Solving heat diffusion PDE using DiffEqTools.jl and DifferentialEquations.jl

Hi, I saw a great talk by Chris Rackauckas from JuliaCon 2018 on how to solve PDEs using Julia and decided to give it a whirl.

The problem I’m trying to solve is the diffusion equation:

Find u(t,x) such that
u_t = alpha * u_xx
u(t,0) = u(t,a) = 0, t > 0
u(0,x) = sin(x/a), x in [0,a]

where u_t is the partial derivative of u with respect to t and u_xx is the second partial derivative of u with respect to x, and alpha is the diffusion coefficient.

My idea was to use the D = CenteredDifference and Q = Dirichlet0BC operators provided by DiffEqTools to discretize the spatial dimension of the problem, such that

u_xx = D*Q*u

and then use DifferentialEquations to solve the resulting system of ODEs

u_t = alpha*D*Q*u

Unfortunately, no matter how I choose my diffusion coefficient, the system never moves away from the initial temperature distribution.

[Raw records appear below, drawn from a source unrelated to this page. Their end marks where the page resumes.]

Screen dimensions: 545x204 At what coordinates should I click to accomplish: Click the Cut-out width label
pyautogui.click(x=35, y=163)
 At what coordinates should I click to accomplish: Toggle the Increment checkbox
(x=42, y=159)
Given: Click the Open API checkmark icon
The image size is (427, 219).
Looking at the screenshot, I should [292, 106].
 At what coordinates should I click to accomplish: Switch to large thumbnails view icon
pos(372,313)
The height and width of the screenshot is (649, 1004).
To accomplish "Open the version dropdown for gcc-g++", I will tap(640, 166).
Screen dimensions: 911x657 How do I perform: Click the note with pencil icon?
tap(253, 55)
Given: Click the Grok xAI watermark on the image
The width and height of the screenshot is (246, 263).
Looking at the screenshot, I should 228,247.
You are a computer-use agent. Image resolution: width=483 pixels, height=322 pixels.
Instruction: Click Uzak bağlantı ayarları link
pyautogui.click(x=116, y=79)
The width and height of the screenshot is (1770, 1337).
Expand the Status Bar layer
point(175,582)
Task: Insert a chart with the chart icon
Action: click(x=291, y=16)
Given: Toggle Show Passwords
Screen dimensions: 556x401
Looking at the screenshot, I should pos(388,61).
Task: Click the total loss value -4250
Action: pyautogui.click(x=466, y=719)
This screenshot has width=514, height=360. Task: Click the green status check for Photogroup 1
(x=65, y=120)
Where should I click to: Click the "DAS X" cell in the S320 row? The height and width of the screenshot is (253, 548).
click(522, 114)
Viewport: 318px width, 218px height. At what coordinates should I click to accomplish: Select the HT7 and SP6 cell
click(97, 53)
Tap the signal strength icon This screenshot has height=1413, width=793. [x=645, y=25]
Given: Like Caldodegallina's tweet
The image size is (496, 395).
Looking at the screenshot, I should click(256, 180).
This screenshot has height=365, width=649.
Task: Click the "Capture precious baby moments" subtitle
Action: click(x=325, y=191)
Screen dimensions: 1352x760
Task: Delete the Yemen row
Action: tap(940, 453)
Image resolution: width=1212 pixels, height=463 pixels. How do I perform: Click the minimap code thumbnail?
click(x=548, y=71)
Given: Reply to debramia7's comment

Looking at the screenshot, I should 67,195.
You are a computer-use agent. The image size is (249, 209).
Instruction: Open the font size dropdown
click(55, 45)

Is this some fundamental misunderstanding on my part (i.e. I didn’t grok the math properly)?

My code looks like this (packed into a module so I can use Revise.jl in the REPL)

module Playground

using DiffEqOperators, DifferentialEquations

function f!(du, u, p, t)
    Q, D, alpha = p
    du = alpha*D*Q*u

function run_heat(alpha)
    # 1D heat diffusion on interval [0,a]
    # find u(x,t) such that
    # u_t = alpha * u_xx
    # where 
    # u(x,0) = I(x)
    # u(0,t) = u(a,t) = 0

    # number of points
    length = 10
    a = 1
    x = range(0, a, length=length)

    # initial temperature distribution
    u0 = sin.(pi*x/a)

    # Dirichlet boundary condition
    # u(0,t) = u(a,t) = 0
    Q = Dirichlet0BC(eltype(u0))

    # second spatial derivative operator
    D = CenteredDifference{1}(2, 3, Float64(x.step), x.len)
    p = [Q,D,alpha]
    tspan = (0.0,10.0)
    prob = ODEProblem(f!, u0, tspan, p)


Thanks for your help :slight_smile:

This is supposed to be a mutating function, so I assume you meant du .= alpha*D*Q*u. Otherwise you’re creating a new vector called du instead of writing into the data of the buffer.

1 Like

Hey Chris, thanks for the quick reply and the talk!
Not mutating the vector du was indeed the problem.